Selected excerpt:
++++++++++++++++++++

Elsevier

Resuscitation

Volume 103, June 2016, Pages 7-13
Resuscitation

Clinical paper
The optic nerve sheath diameter as a useful tool for early prediction of outcome after cardiac arrest: A prospective pilot study

https://doi.org/10.1016/j.resuscitation.2016.03.006Get rights and content

Abstract

Introduction

Optic nerve sheath diameter (ONSD) measurement could detect increased intracranial pressure, and might predict outcome in post-cardiac arrest (CA) patients. We assessed the ability of bedside ONSD ultrasonographic measurement performed within day 1 after CA occurrence to predict in-hospital survival in patients treated with therapeutic hypothermia (TH).

Methods

In two French ICUs, a prospective study included all consecutive patients with CA without traumatic or neurological etiology, successfully resuscitated and TH-treated. ONSD measurements were performed on day 1, 2, and 3 (ONSD1, 2, 3 respectively) after return of spontaneous circulation. All records were registered according to Utstein style.

Results

ONSD1, 2, 3 were assessed in 36, 21, and 14 patients respectively. 19/36 patients (53%) were discharged alive from hospital, including 14/36 (39%) with favorable neurological outcome (Cerebral Performance Category [CPC] score 1–2). Survivors and non-survivors were similar regarding age, sex, cardiovascular risk factors, location and etiology of CA, simplified acute physiology score II, occurrence of post-CA shock, and clinical parameters collected during ONSD measurements. Median ONSD1 was significantly larger in non-survivors versus survivors (7.2 mm [interquartile: 6.8–7.4] versus 6.5 mm [interquartile: 6.0–6.8]; p = 0.008). After adjustment on predictive factors, ONSD1 was significantly associated with in-hospital mortality (OR 6.3; 95%CI [1.05–40] per mm of ONSD1 above 5.5 mm; p = 0.03), and CPC score (OR for 1 point increase in CPC score: 3.2; 95%CI [1.2–9.4] per mm of ONSD1 above 5.5 mm; p = 0.03). ONSD1 was significantly correlated with brain edema assessed by the cerebrum gray matter attenuation to white matter attenuation ratio, measured by the brain computed tomography scan performed on admission in 20 patients (Spearman rho = −0.5, p = 0.04).

Conclusions

ONSD seems a promising tool to early assess outcome in post-CA patients treated with TH.

++++++++++++++++++++

Data listing:
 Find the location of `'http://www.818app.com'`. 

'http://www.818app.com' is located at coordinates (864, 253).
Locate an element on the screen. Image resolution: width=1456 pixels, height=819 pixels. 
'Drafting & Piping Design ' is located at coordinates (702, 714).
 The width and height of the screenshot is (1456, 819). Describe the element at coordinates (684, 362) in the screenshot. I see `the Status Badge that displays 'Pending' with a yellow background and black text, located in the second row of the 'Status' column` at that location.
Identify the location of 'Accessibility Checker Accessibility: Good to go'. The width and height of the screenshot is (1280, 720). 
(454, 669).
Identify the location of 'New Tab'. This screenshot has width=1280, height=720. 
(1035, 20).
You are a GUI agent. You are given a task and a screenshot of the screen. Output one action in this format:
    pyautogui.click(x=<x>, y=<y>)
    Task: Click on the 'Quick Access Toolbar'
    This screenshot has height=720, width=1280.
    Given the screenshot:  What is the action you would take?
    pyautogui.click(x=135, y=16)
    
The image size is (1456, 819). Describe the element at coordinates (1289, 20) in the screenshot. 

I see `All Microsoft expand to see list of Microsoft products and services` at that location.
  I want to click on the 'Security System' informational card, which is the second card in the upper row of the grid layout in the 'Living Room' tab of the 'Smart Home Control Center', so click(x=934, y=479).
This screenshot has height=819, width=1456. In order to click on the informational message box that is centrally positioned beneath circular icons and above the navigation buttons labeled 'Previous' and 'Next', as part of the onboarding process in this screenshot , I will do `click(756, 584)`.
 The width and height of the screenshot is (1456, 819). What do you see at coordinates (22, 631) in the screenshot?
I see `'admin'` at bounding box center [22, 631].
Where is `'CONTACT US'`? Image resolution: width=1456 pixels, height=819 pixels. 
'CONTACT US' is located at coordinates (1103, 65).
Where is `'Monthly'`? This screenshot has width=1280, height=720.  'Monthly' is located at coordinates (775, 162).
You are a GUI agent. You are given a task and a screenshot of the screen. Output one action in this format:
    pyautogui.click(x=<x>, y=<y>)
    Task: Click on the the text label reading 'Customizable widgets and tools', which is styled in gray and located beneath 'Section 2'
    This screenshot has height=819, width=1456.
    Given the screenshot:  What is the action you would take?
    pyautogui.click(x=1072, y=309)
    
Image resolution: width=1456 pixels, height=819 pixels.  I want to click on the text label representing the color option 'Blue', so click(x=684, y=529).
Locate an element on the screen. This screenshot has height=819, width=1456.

++++++++++++++++++++

Exercises to complete:
(a) Transcribe part of the optic nerve sheath abstract, beginning at the words "Optic nerve sheath diameter (ONSD)" and stopping after the words "therapeutic hypothermia (TH).".
(b) According to the optic nerve sheath abstract, how many of the 36 patients were discharged alive from hospital?
(c) Resume the optic nerve sheath abstract from its last sentence and keep writing.
Nothing in the lines is needed for this work.

Answers for the tasks:
(a)
Optic nerve sheath diameter (ONSD) measurement could detect increased intracranial pressure, and might predict outcome in post-cardiac arrest (CA) patients. We assessed the ability of bedside ONSD ultrasonographic measurement performed within day 1 after CA occurrence to predict in-hospital survival in patients treated with therapeutic hypothermia (TH).

(b) 19 of the 36 patients (53%).

(c)
Introduction

In resuscitated cardiac arrest (CA) patients, early prognostication within the first days after admission in the intensive care unit (ICU) remains difficult, especially among patients treated with therapeutic hypothermia (TH). Clinical examination, neurological biomarkers, and electrophysiological evaluations can be used, mainly in combination.1, 2, 3 The out-of-hospital cardiac arrest (OHCA) score has also been used to predict outcome.4 According to recent guidelines, a multimodal neuroprognostication approach is recommended, but no specific combination of predictors is sufficiently supported by available evidence.1, 5

In CA as in traumatic brain injury (TBI), anoxic and/or ischemic brain injuries can induce brain edema and increase intracranial pressure (ICP), reducing cerebral perfusion pressure and finally influencing neurological outcome.6, 7, 8, 9, 10 The dural sheath that surrounds the optic nerve can inflate if pressure in the cerebrospinal fluid raised, as it occurs in brain edema or intracranial hypertension.11 As invasive ICP monitoring showed a good correlation with optic nerve sheath diameter (ONSD) measurement, ONSD measurement has been used to detect increased ICP level in TBI.12, 13 Two retrospective studies observed that ONSD measured between 12 and 72 h after CA might be used for assessing neurological outcome.14, 15 The relationship between an early ONSD ultrasonographic measurement and CA outcome has never been prospectively evaluated after adjustment on known predictive factors. The aim of this prospective clinical pilot study was to assess the ability of ONSD ultrasonographic measurement performed within day 1 after CA occurrence to correctly predict in-hospital mortality in post-CA patients treated with TH.

Section snippets

Materials and methods

This prospective observational study was performed in two French ICUs from November 2011 to September 2013. All unconscious (Glasgow Coma Scale ≤6) patients ≥18 years old, admitted in ICU after successful resuscitation from CA, and treated with TH were screened. Exclusion criteria were as follows: unavailable ONSD measurement within 24 h after CA (unavailable investigator, early death, or major hemodynamic instability), CA of traumatic or neurological origin, previous cerebrovascular disease,

Patients’ characteristics

Ninety-four patients were assessed for eligibility and 58 were excluded (Fig. 1). Among the 36 enrolled patients, 19 patients (53%) were discharged alive from hospital, with favorable neurological outcome occurring in 14 patients (39%). Among the 17 patients who died in ICU, 11 patients died from withdrawal or limitation of life-sustaining treatments (WLST) because of severe neurological impairment. Three other patients evolved to brain death, and the three remaining patients died from multiple

Discussion

Our main findings can be summarized as follows: 1/in CA patients successfully resuscitated and treated with TH, a larger ONSD1 is associated with higher in-hospital mortality and worst neurological outcome assessed by the CPC score; 2/ONSD1 measurement is correlated with brain edema as measured by GWR on early brain CT scan, and with NSE on ICU admission and at day 1; 3/interestingly, all three patients who subsequently evolved to brain death had a very high ONSD1 value (≥7.2 mm).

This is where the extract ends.